I use technology, of course, but I seem to end up irritated by it more often than it brings me joy, and as golf seems to slip towards more and more reliance on data, I feel a growing pull to leave that behind, and perhaps not have a different type of wedge for every possible distance (or even to know the length of the shot in the first place) but to go back to how I learned the game, adjusting my swing and the way I hit the ball to suit the next shot, always engaged, creative. Like Seve, but without the talent.
So this perfectly matched set rarely gets to head out together, and I can instead be found carrying a selection of what I felt like using that morning, based not on metrics but on prioritising fun over some meaningless (to me at least; another minority report I realise!) score.

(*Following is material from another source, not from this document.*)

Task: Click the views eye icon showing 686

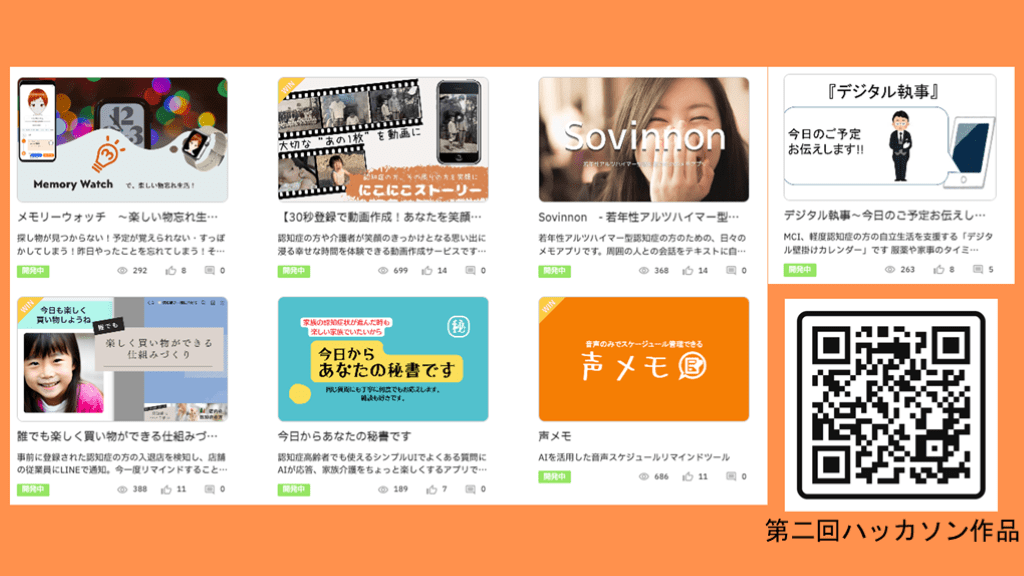Action: tap(644, 477)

A new bag arrived in the post yesterday (in fact, an old bag, finally sourced on eBay - a Sun Mountain “Back Nine” pencil bag, perfect for three balls, three tees and not many more actual sticks), and as I start to think about working my way around the magnificent Worplesdon later, with an old friend and the chilly winter air for company, I am leaning towards a more retro selection from which to perform each joyous task.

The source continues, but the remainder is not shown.